La Parole qui appelle une réponse

Ajoutons que cette Parole divine révélée dans l’Ecriture appelle une réponse de l’homme : chacun en est destinataire, rendu capable d’écouter, de répondre à cette Parole dans laquelle il est créé et en laquelle il vit. Nous ne pouvons nous comprendre pleinement que par l’ouverture à ce dialogue divin, qui contient la réponse aux interrogations profondes de notre coeur, qui porte à leur accomplissement ses désirs authentiques. « Dieu seul répond à la soif qui est dans le coeur de tout homme » écrit Benoît XVI. Il en attend cette obéissance de la foi qui est une profonde confiance dans la soumission de l’intelligence et de la volonté.
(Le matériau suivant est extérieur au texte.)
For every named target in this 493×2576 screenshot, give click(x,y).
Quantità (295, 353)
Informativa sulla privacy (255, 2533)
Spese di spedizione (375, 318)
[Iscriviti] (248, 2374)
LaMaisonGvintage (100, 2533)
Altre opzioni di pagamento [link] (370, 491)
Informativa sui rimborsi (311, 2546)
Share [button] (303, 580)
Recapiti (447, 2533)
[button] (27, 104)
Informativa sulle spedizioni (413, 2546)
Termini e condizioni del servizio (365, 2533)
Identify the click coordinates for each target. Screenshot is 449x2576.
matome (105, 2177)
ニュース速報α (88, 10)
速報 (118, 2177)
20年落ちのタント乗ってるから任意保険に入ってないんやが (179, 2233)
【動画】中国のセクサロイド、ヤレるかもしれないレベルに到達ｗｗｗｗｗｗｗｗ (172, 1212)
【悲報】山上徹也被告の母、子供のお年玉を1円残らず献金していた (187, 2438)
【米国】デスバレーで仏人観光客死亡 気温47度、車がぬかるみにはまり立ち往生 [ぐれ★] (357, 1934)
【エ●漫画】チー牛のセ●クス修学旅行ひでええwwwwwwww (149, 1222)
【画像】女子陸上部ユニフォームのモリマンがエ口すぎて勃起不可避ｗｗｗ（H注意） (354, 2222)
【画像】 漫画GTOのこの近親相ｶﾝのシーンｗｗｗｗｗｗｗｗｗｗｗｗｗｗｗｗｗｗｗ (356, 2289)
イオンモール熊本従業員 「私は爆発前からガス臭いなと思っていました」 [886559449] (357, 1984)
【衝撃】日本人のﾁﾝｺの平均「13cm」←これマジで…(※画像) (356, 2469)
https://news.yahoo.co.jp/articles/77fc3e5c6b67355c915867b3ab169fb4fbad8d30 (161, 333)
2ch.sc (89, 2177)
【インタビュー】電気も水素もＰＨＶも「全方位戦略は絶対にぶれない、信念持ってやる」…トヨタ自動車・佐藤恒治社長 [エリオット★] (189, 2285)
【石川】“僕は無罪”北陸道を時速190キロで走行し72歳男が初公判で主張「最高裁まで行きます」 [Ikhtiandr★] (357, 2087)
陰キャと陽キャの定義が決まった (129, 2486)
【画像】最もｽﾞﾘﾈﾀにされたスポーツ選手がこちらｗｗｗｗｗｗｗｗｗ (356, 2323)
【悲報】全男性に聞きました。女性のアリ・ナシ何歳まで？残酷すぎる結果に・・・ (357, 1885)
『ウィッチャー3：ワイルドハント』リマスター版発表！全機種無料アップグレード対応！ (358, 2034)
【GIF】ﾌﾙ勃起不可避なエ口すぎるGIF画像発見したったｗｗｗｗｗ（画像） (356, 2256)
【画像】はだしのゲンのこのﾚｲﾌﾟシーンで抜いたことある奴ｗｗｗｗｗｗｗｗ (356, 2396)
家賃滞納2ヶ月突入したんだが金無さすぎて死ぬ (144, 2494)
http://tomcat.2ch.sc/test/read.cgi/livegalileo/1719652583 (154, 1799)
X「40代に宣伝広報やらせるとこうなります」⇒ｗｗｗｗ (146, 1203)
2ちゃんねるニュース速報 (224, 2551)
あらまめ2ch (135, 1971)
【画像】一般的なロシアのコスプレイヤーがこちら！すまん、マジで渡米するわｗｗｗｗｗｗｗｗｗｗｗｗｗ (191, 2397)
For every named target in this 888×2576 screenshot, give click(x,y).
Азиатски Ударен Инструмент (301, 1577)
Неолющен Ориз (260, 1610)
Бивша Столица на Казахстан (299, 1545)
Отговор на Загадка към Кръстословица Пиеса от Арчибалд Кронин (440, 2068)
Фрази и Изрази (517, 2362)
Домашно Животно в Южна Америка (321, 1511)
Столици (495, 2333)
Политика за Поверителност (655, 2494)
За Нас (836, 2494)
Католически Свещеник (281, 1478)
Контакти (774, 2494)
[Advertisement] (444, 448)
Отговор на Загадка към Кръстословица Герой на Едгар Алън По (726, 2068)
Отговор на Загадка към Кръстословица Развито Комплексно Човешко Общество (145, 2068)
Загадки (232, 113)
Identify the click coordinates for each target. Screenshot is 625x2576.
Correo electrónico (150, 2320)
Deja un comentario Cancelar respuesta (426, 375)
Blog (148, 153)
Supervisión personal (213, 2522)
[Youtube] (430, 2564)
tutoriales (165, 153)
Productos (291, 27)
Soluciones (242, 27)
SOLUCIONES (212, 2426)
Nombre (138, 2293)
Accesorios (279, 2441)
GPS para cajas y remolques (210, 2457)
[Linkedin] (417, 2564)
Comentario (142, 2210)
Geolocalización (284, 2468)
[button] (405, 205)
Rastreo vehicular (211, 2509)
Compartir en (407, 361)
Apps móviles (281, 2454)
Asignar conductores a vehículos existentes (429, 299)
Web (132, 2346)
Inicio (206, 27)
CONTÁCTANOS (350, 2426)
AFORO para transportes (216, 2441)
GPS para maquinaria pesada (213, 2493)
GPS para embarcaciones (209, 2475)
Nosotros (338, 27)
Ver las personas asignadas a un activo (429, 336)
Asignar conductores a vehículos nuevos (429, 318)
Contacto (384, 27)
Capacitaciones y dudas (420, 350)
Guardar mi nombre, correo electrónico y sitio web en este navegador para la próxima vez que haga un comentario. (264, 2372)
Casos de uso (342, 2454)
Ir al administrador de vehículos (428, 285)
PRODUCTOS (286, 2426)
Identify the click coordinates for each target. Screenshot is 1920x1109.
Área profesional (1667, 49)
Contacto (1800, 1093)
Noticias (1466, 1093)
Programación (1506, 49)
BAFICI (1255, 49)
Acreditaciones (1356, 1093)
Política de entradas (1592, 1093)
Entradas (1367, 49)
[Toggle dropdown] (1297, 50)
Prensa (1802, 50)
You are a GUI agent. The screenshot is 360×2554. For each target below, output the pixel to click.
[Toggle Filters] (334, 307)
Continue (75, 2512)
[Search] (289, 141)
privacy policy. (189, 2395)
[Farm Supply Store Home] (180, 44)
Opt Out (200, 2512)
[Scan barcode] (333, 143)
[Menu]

Ce lien entre parole et foi s’accomplit dans la rencontre avec le Christ, la soustraction à ce dialogue d’alliance constitue le fondement du péché, qui est une fermeture, un refus d’écouter. Il est démasqué par l’obéissance de Jésus, qui accomplit la nouvelle alliance et ouvre une possibilité de réconciliation. 

Cette réciprocité de la parole et de la foi s’accomplit parfaitement dans le oui de Marie, qui réalise en plénitude la vocation divine de l’humanité, par sa totale disponibilité à la volonté de Dieu. Elle est la figure de l’Eglise, entièrement ouverte à l’écoute de la parole faite chair. Cette familiarité profonde resplendit dans son Magnificat, en lequel elle manifeste qu’elle parle, pense et agit à l’intérieur de la parole divine et montre comme cette dernière appelle notre liberté et nous transforme.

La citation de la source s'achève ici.